HORRORSCOPE – Wywiad z Pienałem i Blackpitfatherem

HORRORSCOPE to kapela, której fanom cięższej muzy chyba nie trzeba specjalnie przedstawiać. Zespół ten już od kilku ładnych lat konsekwentnie uprawia swoje Thrash Metalowe poletko, a okazją do przeprowadzenia poniższego wywiadu było wydanie przez zespół nowego materiału, zatytułowanego „Evoking Demons”, którego premiera jak się później okazało nieco się opóźniła. Jednak mam nadzieję, że pomimo to dacie szansę nowemu wydawnictwu HORRORSCOPE, do którego zachęcać was będzie Pienał (dr) i Blackpitfather (git).

Witam! Zanim przejdziemy do właściwego wywiadu słów kilka, co w chwili obecnej dzieje się w obozie HORRORSCOPE?

(P) Cześć, w chwili obecnej szlifujemy materiał, który nagraliśmy, przygotowując się w ten sposób do koncertów, które przed nami, jesteśmy świeżo po nagraniu teledysku do utworu „Inner Pride” promującego naszą płytę, który na pewno miałeś już okazje obejrzeć, no i już powolutku zaczynamy coś dłubać z nowymi pomysłami na kolejny album. Także widzisz cały czas coś się dzieje.

Zbliżamy się do daty oficjalnej premiery Waszego nowego wydawnictwa i w związku z tym, iż wielu nie miało okazji zapoznać się z tym materiałem w całości (w tym niżej podpisany) chciałbym, abyście w kilku zdaniach scharakteryzowali ten materiał i niejako dokonali jego oceny w porównaniu do poprzednich wydawnictw.

(P) W porównaniu z poprzednimi dokonaniami Horrorscope „Evoking Demons” jest bardziej brutalny, szybszy, lepiej brzmiący i ogólnie chyba troszeczkę pojechaliśmy ostrzej, dla tych, którzy znali nas z poprzednich płyt może on być niespodzianką i pewnego rodzaju zaskoczeniem. Poprzednie wydawnictwa były utrzymane w średnich tempach, przez niektórych recenzentów nasza muzyka określana była mianem power/thrash metal, w obecnej chwili chyba nikt nie będzie miał wątpliwości że Horrorscope to thrash metalowa maszyna, która ciągle idzie do przodu i rozwija się.

Ja osobiście miałem okazję zapoznać się jedynie z utworem „Mephisto”, który zamieściliście na swej stronie internetowej. Na podstawie tego jednego utworu trudno dokonywać jest jakiejkolwiek oceny, jednak, jeśli pozostałe utwory będą porównywalnej jakości to możemy wszyscy śmiało oczekiwać bardzo dobrego albumu w Waszym wykonaniu. Czyż się mylę?:)

■ Zadanie A:
Podaj, w ilu wierszach wpisów występuje słowo „icon”, biorąc pod uwagę wielkość liter. Napisz tylko liczbę.

■ Zapisane wpisy:
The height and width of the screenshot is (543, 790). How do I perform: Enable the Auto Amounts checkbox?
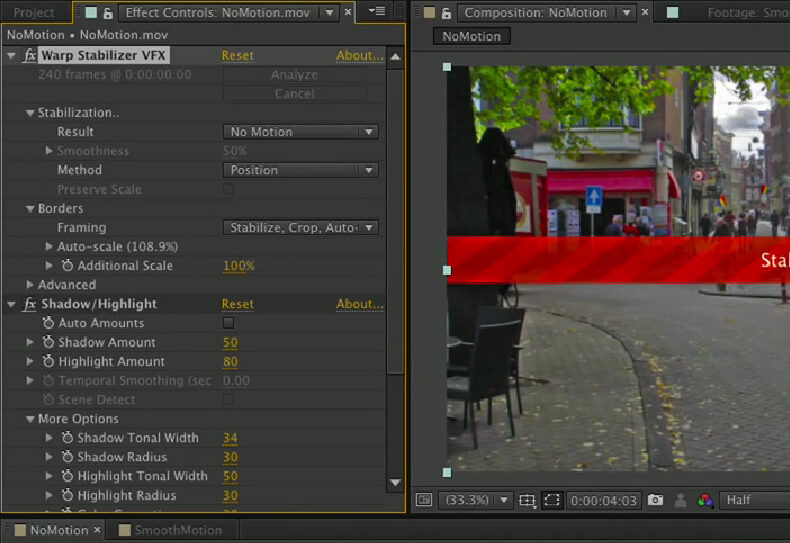pyautogui.click(x=228, y=324)
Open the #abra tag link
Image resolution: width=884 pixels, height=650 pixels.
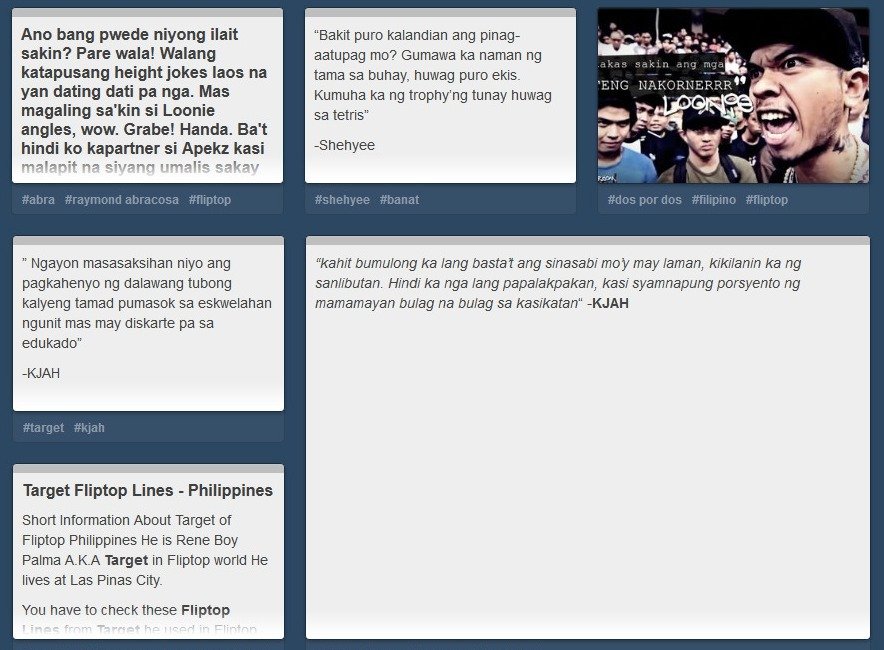(x=38, y=200)
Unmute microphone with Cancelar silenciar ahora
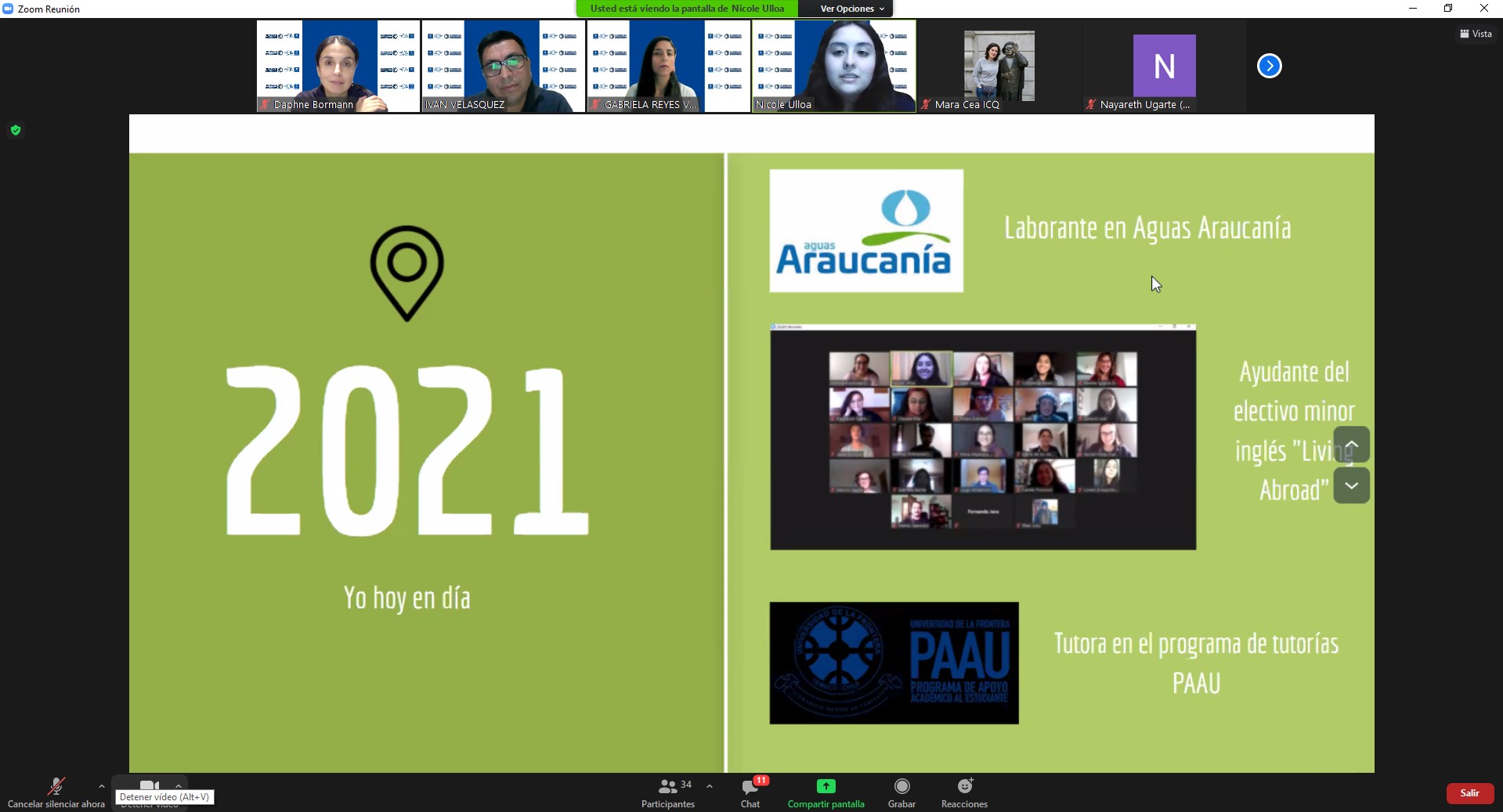Viewport: 1503px width, 812px height. pyautogui.click(x=56, y=792)
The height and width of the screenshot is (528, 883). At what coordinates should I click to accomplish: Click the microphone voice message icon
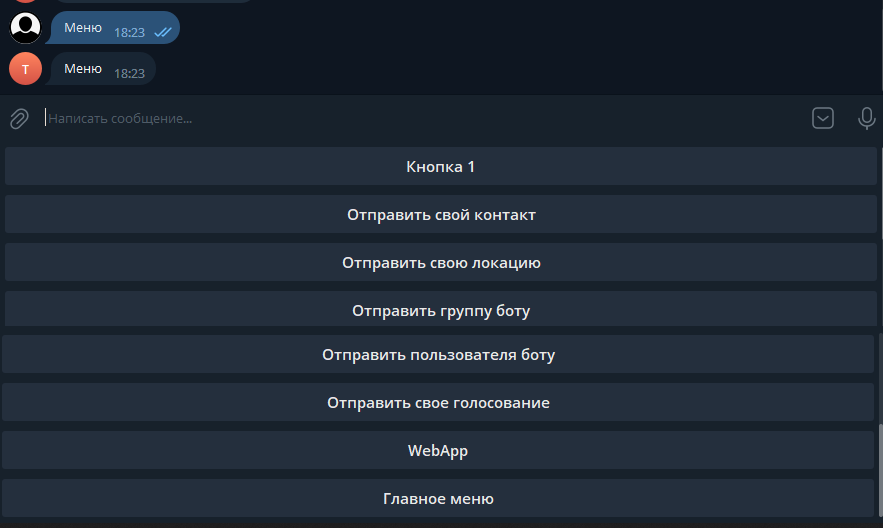pyautogui.click(x=866, y=118)
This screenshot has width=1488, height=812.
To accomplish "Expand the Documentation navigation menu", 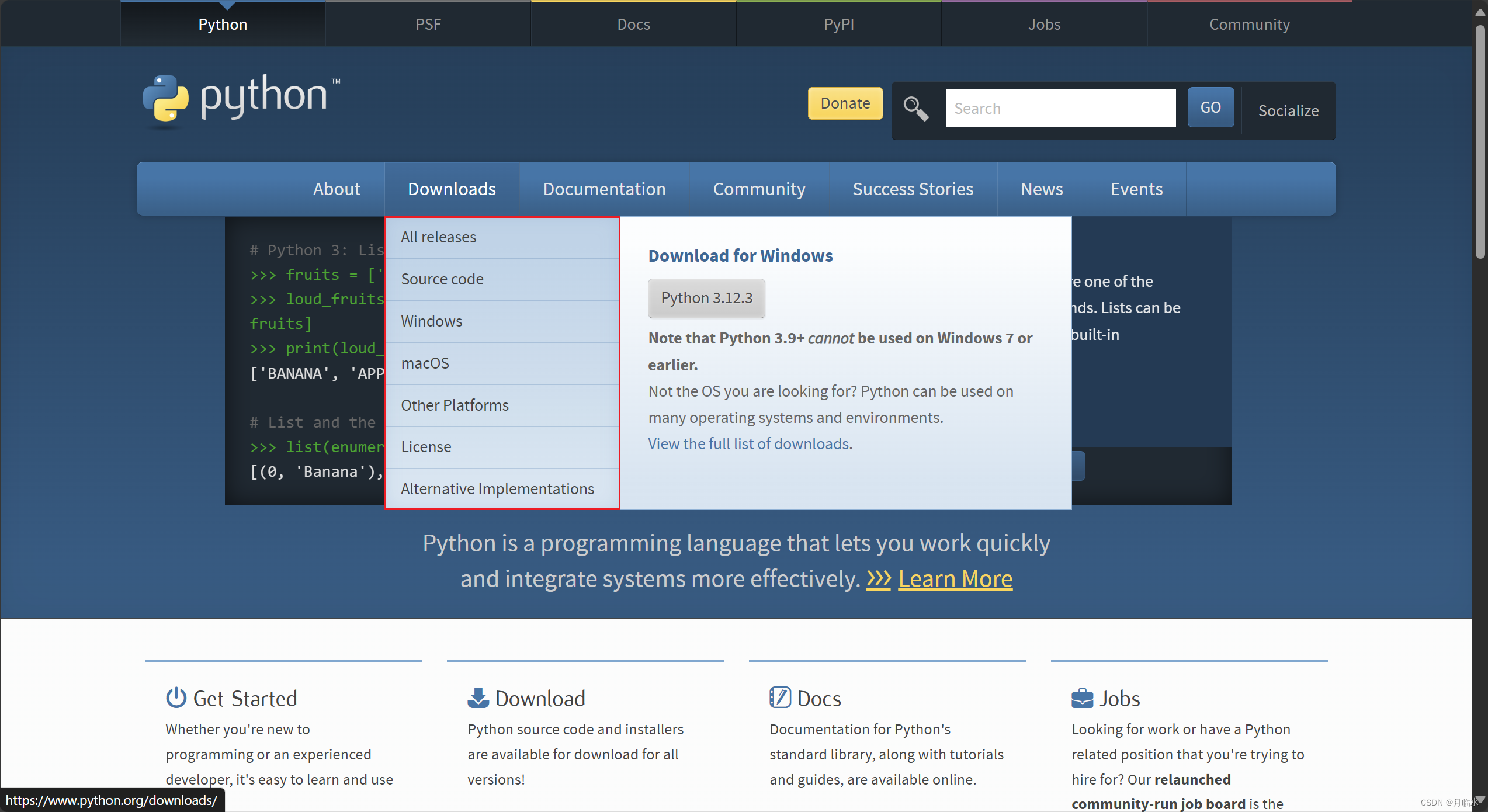I will coord(604,189).
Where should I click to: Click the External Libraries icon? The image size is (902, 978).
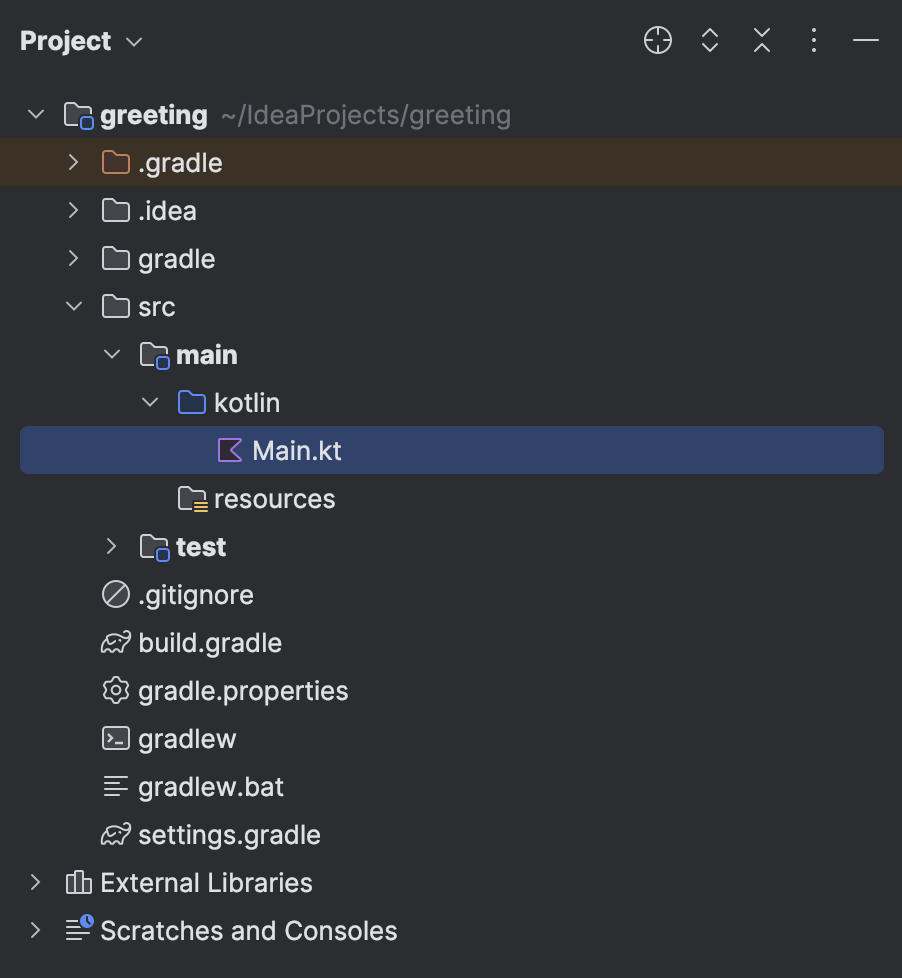click(x=77, y=882)
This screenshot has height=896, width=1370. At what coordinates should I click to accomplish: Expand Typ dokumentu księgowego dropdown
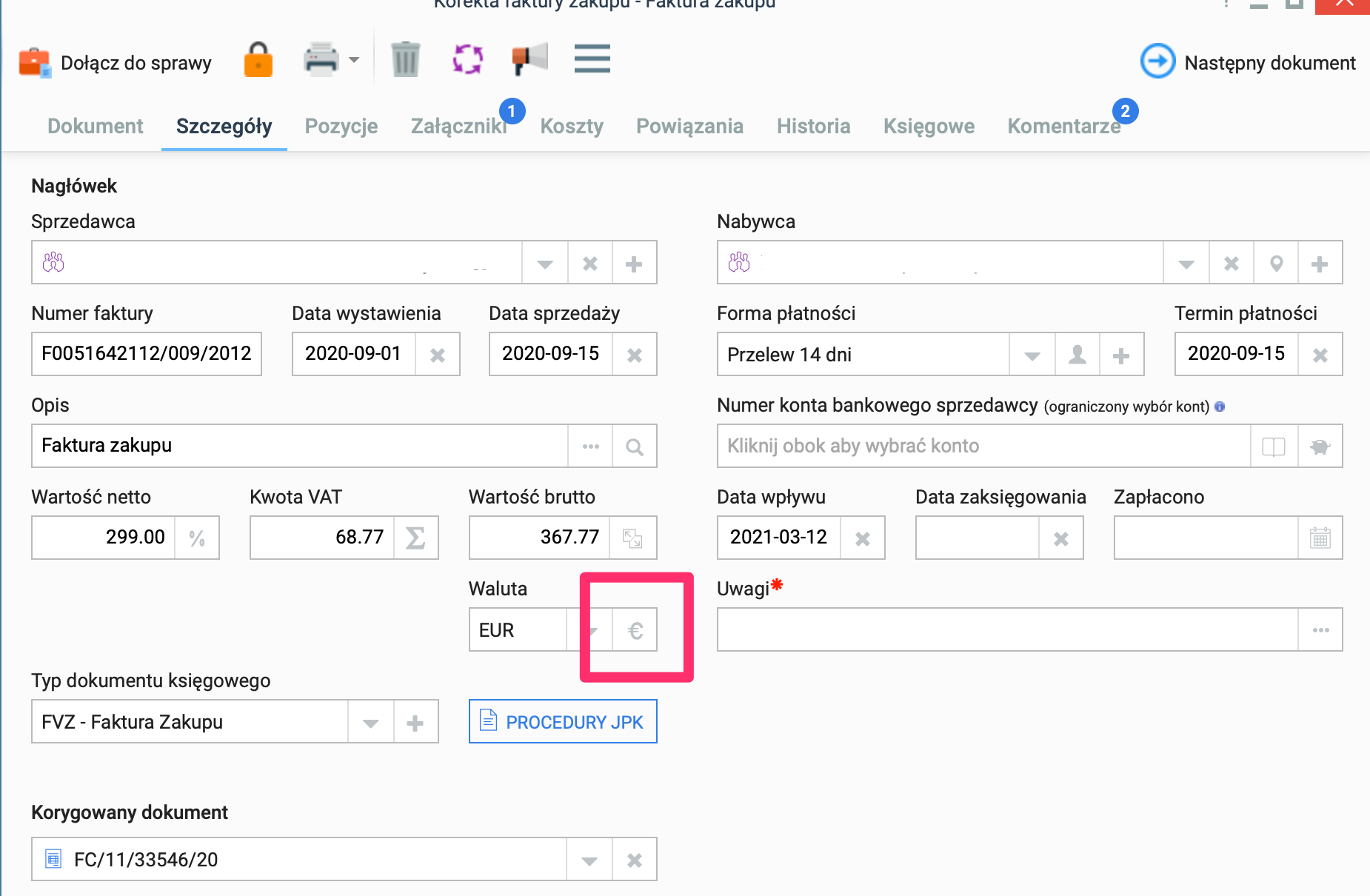[x=371, y=722]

■ Zadanie B:
Kontynuuj wywiad z zespołem HORRORSCOPE, zaczynając zaraz po jego ostatnim zdaniu.

■ Odpowiedź do zadania A:
2

■ Odpowiedź do zadania B:
(P) Nie mylisz się, Mephisto to świetny numer, ale zapewniam cię, że jest to jeden z wielu na tej płycie, które mogą Ci się spodobać. Myślę, że nagraliśmy świetny materiał, który może się podobać tym, którzy znają nas jak i tym, którzy chcą nas poznać, jednym słowem wywołaliśmy demony, które nas drzemały chyba od dawna. Jest szybciej mocniej bez zbędnej zabawy, świetnie zaśpiewany przez Adama no i chyba nie mniej precyzyjnie zagrany, zresztą jak przystało na zespół thrash metalowy.

Co przykuwa uwagę po przesłuchaniu powyższego utworu to bardzo dobre i ciężkie brzmienie, dzięki któremu muzyka ma przysłowiowego „kopa”, a i sami zaczęliście jakby drapieżniej grać. Niewątpliwie na koncertach krew będzie się lała pod sceną.

(P) To czy „krew będzie lała się pod scena” się jeszcze okaże, ale myślę, że Horrorscope na koncertach brzmi zawodowo, chyba wszyscy mamy hopla na punkcie sprzętu, dużo eksperymentujemy ze sprzętem żeby jak najlepiej brzmieć tak w studio jak i na koncertach, także, jeśli chodzi o nas na pewno możecie spodziewać się, że w każdy koncert włożymy całe swoje serce, w końcu o to nam chodzi żeby dobrze się bawić i dostarczyć wam jak najmilszych wrażeń na koncertach.

Jeśli chodzi o stronę muzyczną to wiemy już mniej więcej, czego się spodziewać, teraz wyjawcie, czego będzie dotyczyć warstwa liryczna nowego albumu?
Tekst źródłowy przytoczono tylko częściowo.